- **EXERCISE GOAL**
Reproduce these records word for word, omitting the pictures.

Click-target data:

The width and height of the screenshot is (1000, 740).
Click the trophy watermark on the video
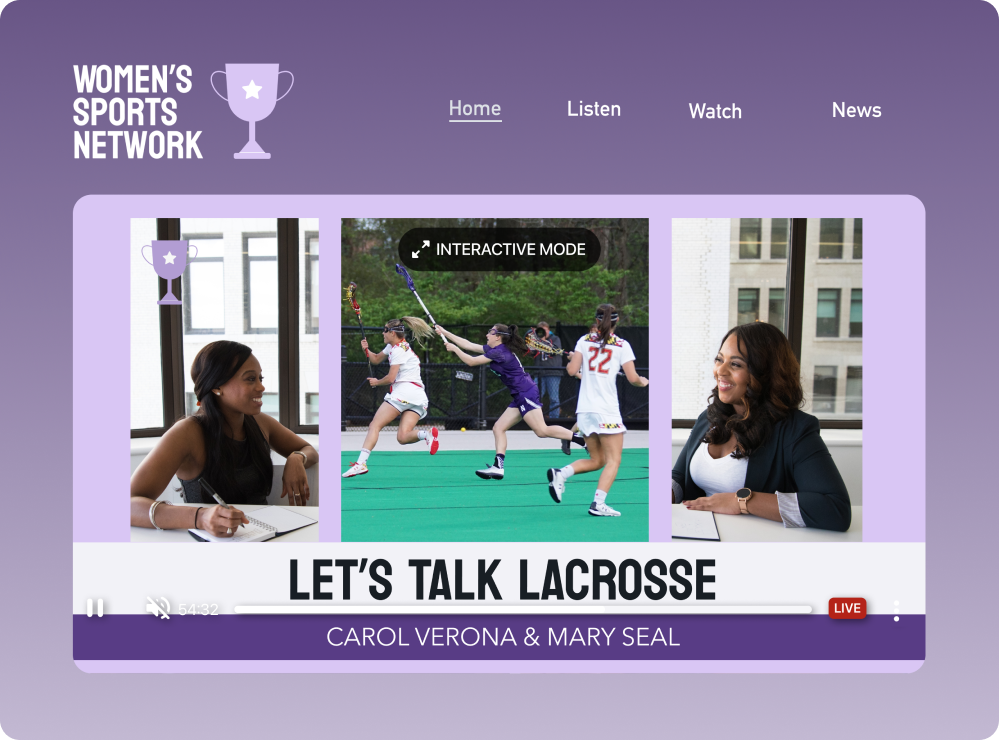pyautogui.click(x=169, y=269)
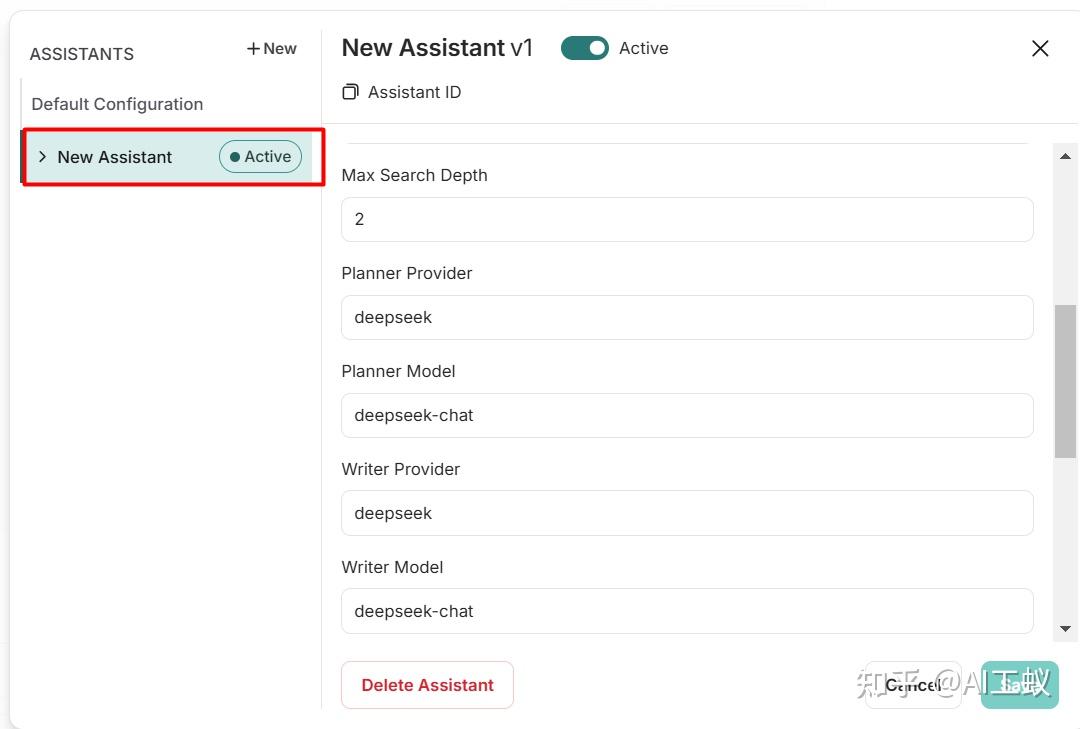1080x729 pixels.
Task: Click the scrollbar down arrow
Action: tap(1065, 629)
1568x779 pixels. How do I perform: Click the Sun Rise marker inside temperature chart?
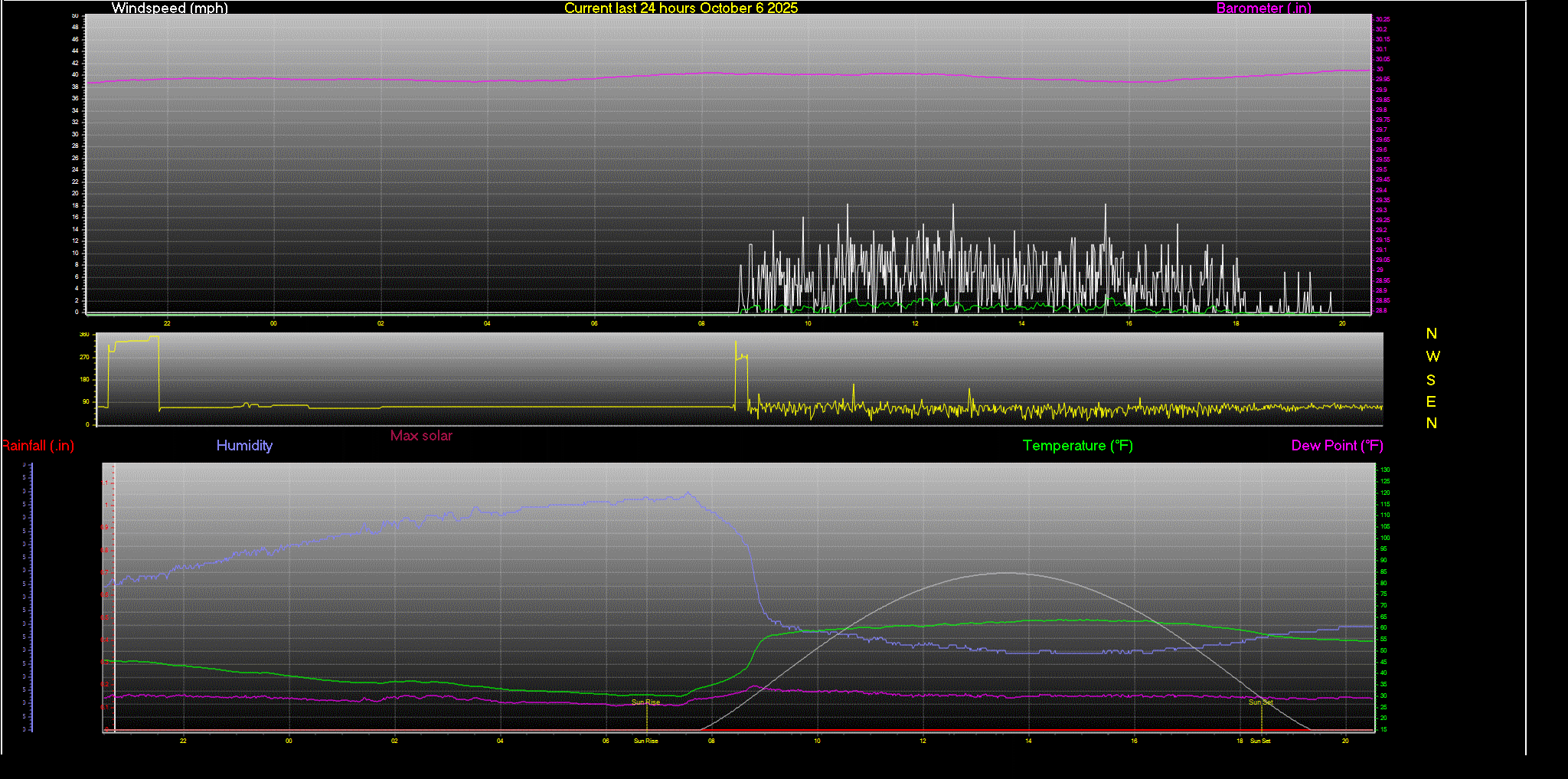[x=645, y=702]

- **RESPONSE**
The width and height of the screenshot is (1000, 740).
Click the trophy watermark on the video
pyautogui.click(x=169, y=269)
1080x729 pixels.
Task: Click the scrollbar down arrow
Action: tap(1065, 629)
1568x779 pixels. How do I perform: Click the Sun Rise marker inside temperature chart?
[x=645, y=702]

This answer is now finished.